Monday, August 24, 2020

Lolla this year

Lolla, Ann Siang

It's been a while. Everytime we come here to eat, it seems to be more expensive. Or we're paying for more food. Or both. But so far, we've always walked away happy.


Tonight was the first time we've been seated in their pretty dungeon in the basement. The past two visits have always been at the counter.

Lolla, burrata grilled soursop

From the specials - burrata with grilled soursop. I liked it. The grilled soursop with all its sweet tanginess took the place of what might have normally been balsamic vinegar. And it worked.

Lolla, squid ink pudding uni

We've always liked their squid ink pudding with uni. It's a little more chilled than what we remember today. More chilled means less wobbly and flavour is also less pronounced. When life gives you overly chilled squid ink pudding, just wait it out for a bit.

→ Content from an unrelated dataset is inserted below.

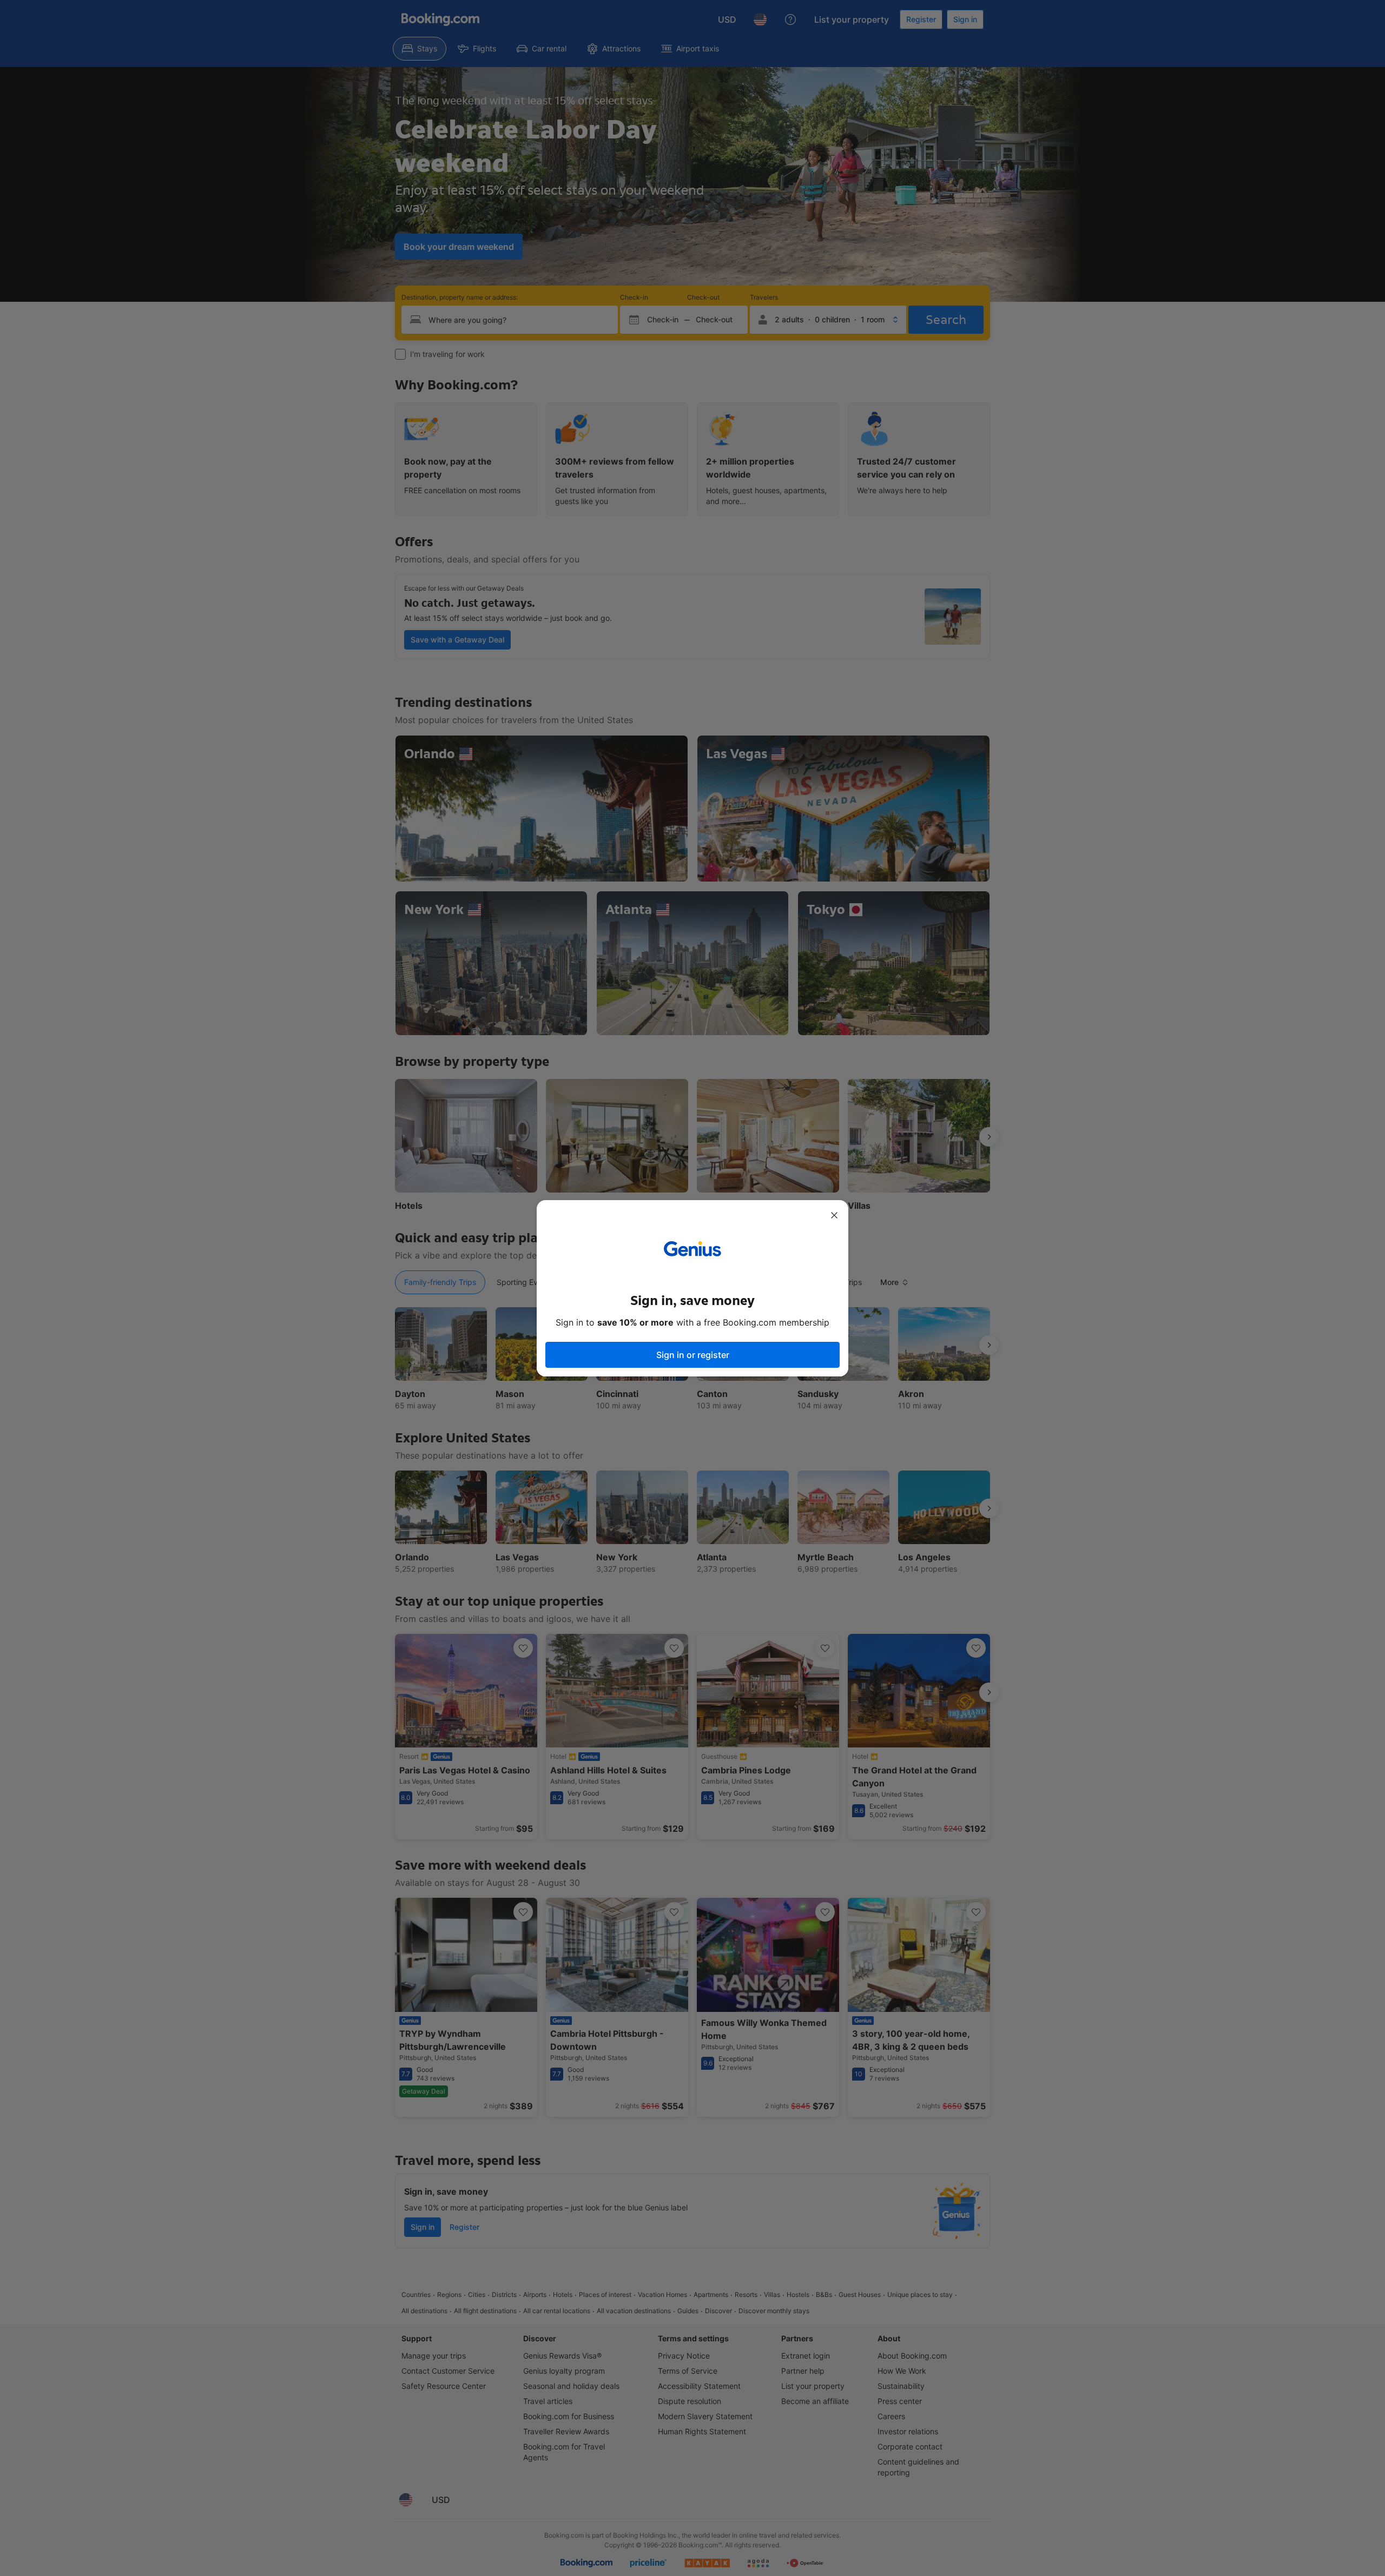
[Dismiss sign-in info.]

Lolla, Patagonian prawn tartare

Patagonian prawn tartare - nice sweet prawns. The green stuff in the middle was a dill something and those strips were preserved orange peel. The latter tasted like Chinese preserved plums.

Lolla, crab lasagna

That's their steamed crab lasagna. Lasagna with Hokkaido scallop mousse (I thought it was egg white) and chunky crab meat in between along with some lemony butter sauce. This was so good. Lots of chunky crab. There was an almost delicate but very present crustacean flavour.

Lolla, rack of lamb

Very nicely done rack of lamb. No nonsense marinate to the meat, just salt and pepper like I like it. The brown stuff tasted like some jus reduction. The blob was parsnip puree. Think it had cream and vanilla in it. Loved it.

Lolla, duck fat potatoes

Some crusty duck fat fried potatoes.

Lolla, steamed chocolate pudding

And then we chocolated ourselves out with their steamed chocolate pudding. Rich stuff.